— WHAT THIS TASK INVOLVES —
Repeat only what runs from the line with "This screenshot has height=819, width=1456." through the last line of the data below, both included, keeping every word as it is and leaving out the pictures.

— AVAILABLE RECORDS —
--*--

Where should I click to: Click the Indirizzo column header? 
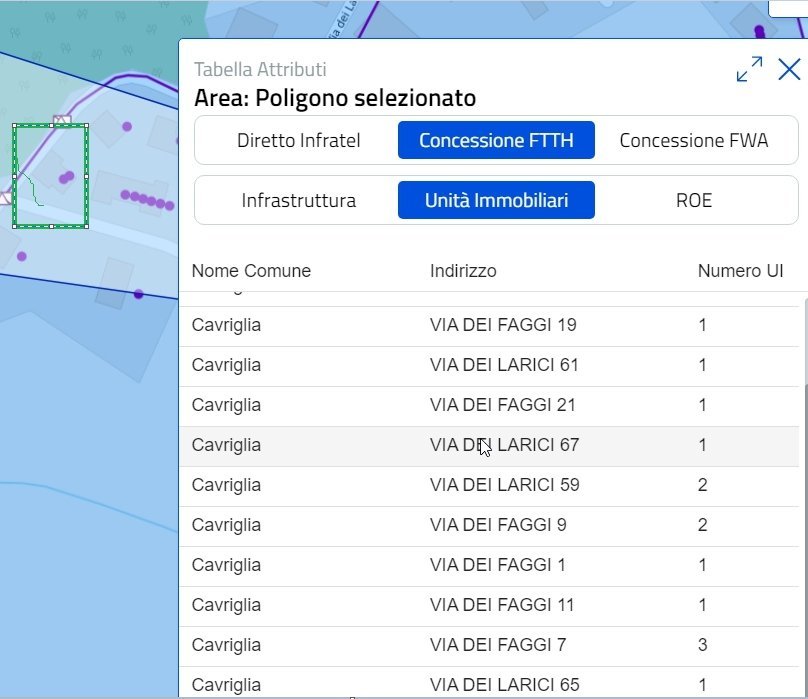pos(463,271)
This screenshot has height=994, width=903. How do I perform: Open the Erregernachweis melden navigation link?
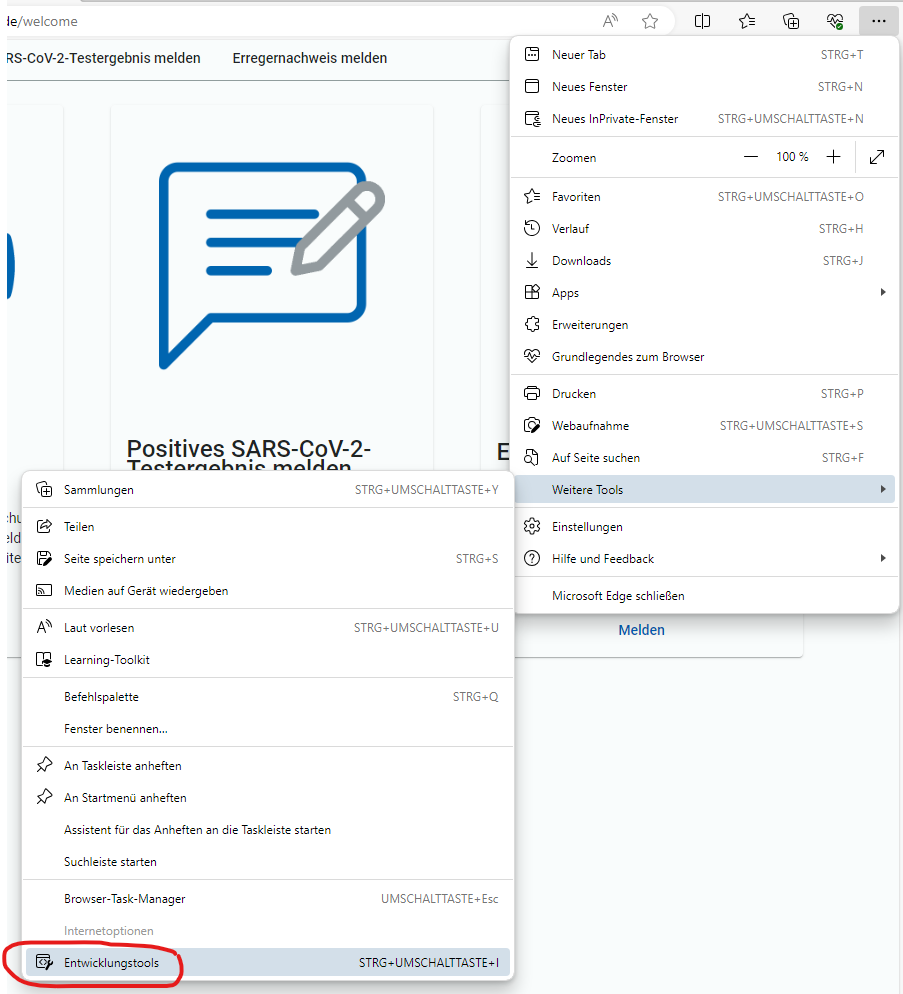tap(309, 58)
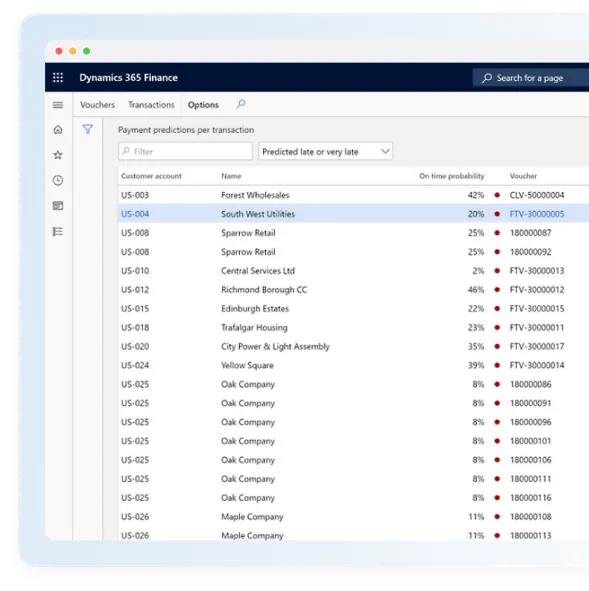Open the Vouchers tab

(97, 105)
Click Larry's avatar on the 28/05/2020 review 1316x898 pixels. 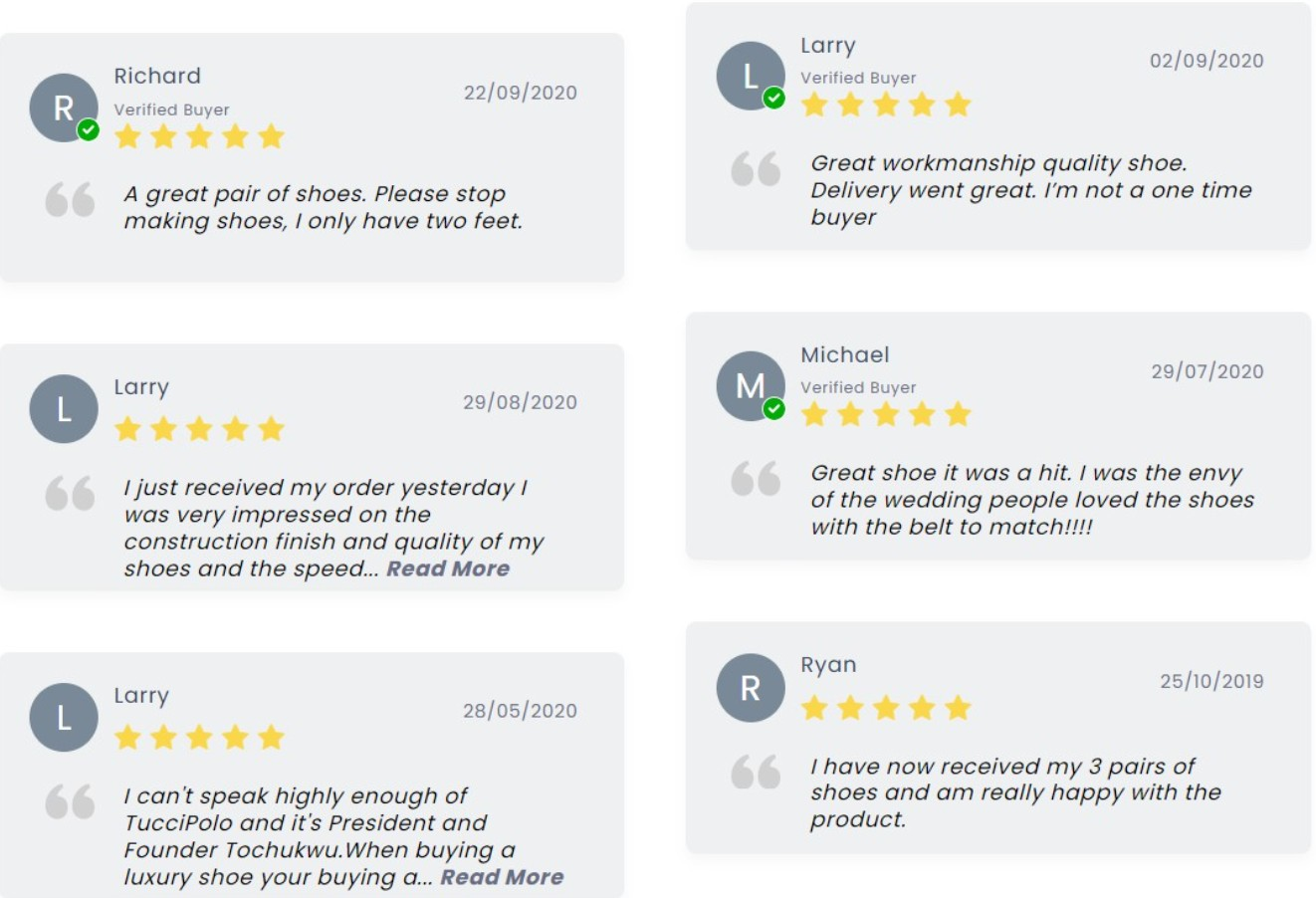[x=64, y=717]
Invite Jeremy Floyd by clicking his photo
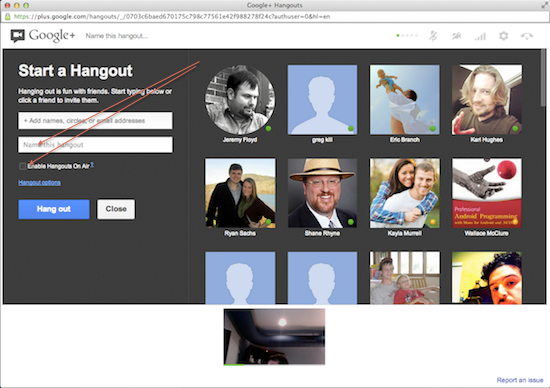The width and height of the screenshot is (550, 388). (240, 100)
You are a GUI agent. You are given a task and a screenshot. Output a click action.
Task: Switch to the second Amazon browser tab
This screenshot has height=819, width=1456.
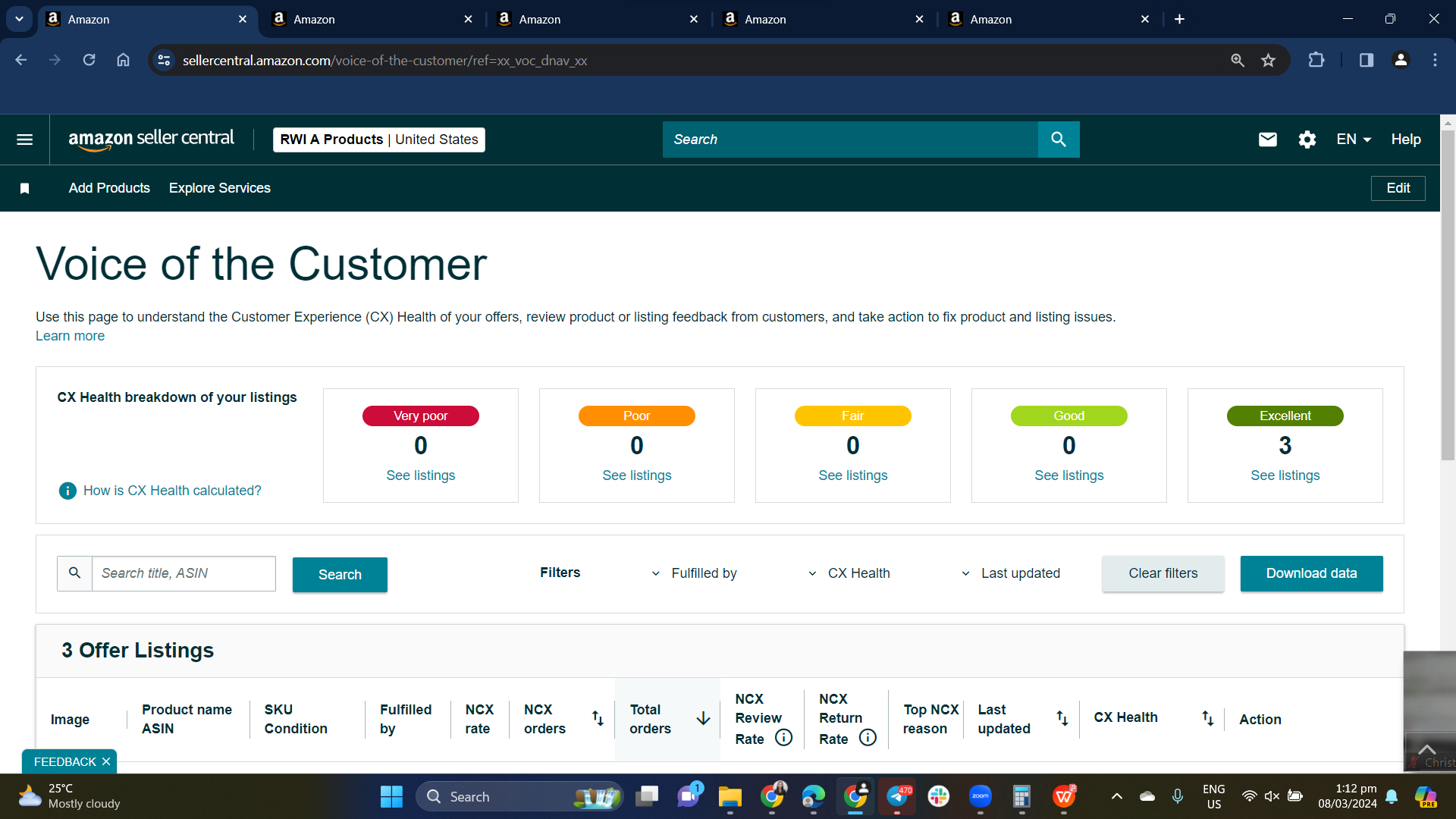370,19
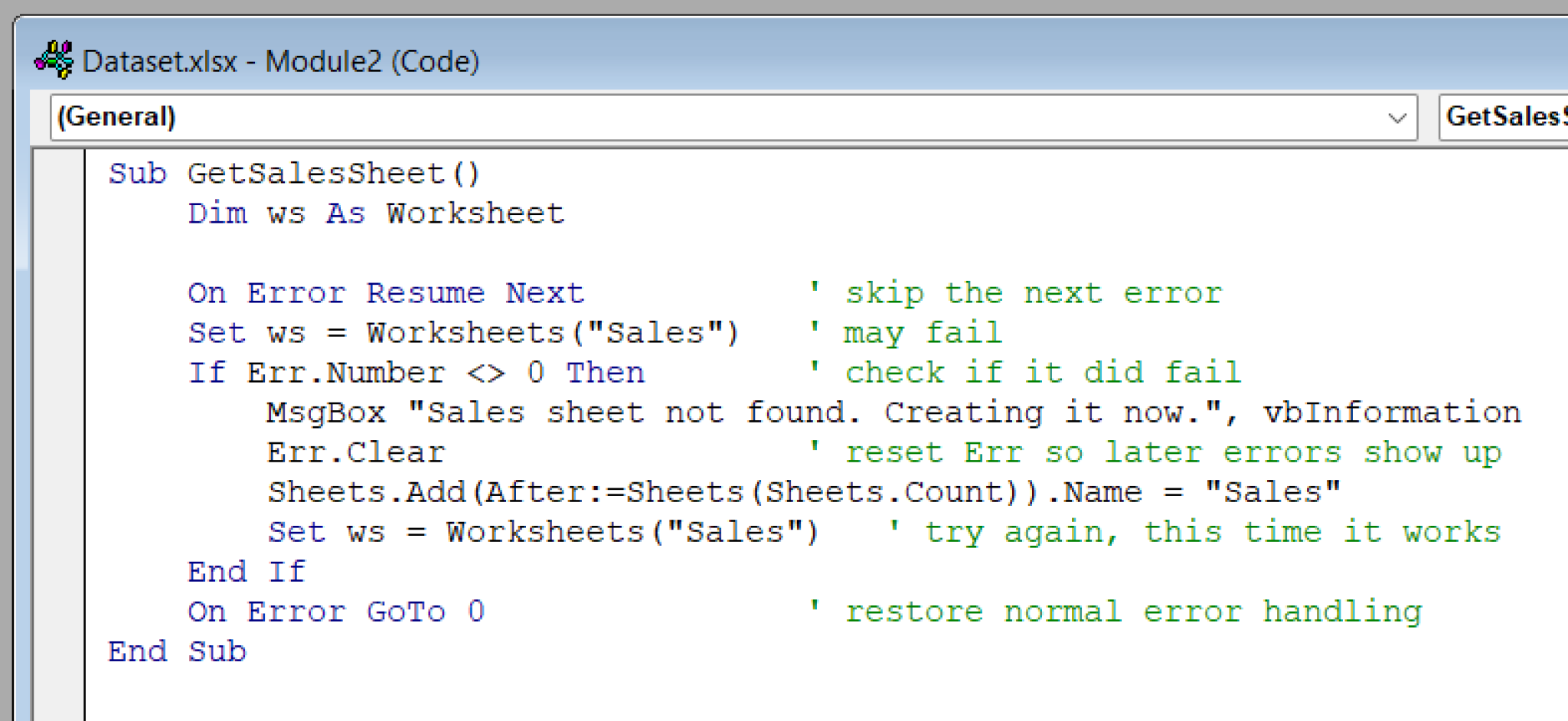Select the Err.Clear code line
This screenshot has width=1568, height=721.
(x=354, y=451)
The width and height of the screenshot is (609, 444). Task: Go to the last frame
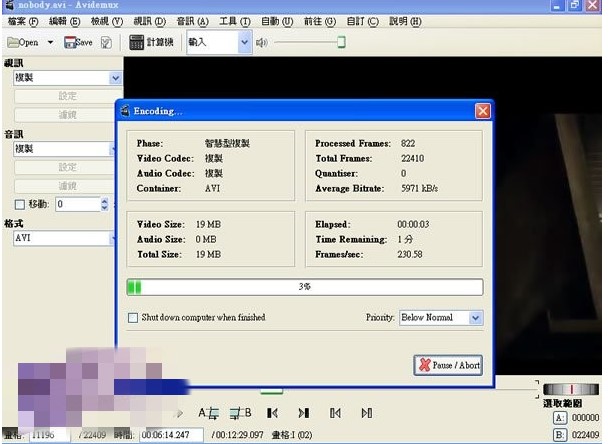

--*--

— ANSWER AREA —
This screenshot has height=819, width=1456.
370,19
Select the Err.Clear code line
This screenshot has width=1568, height=721.
(x=354, y=451)
The width and height of the screenshot is (609, 444). Task: Go to the last frame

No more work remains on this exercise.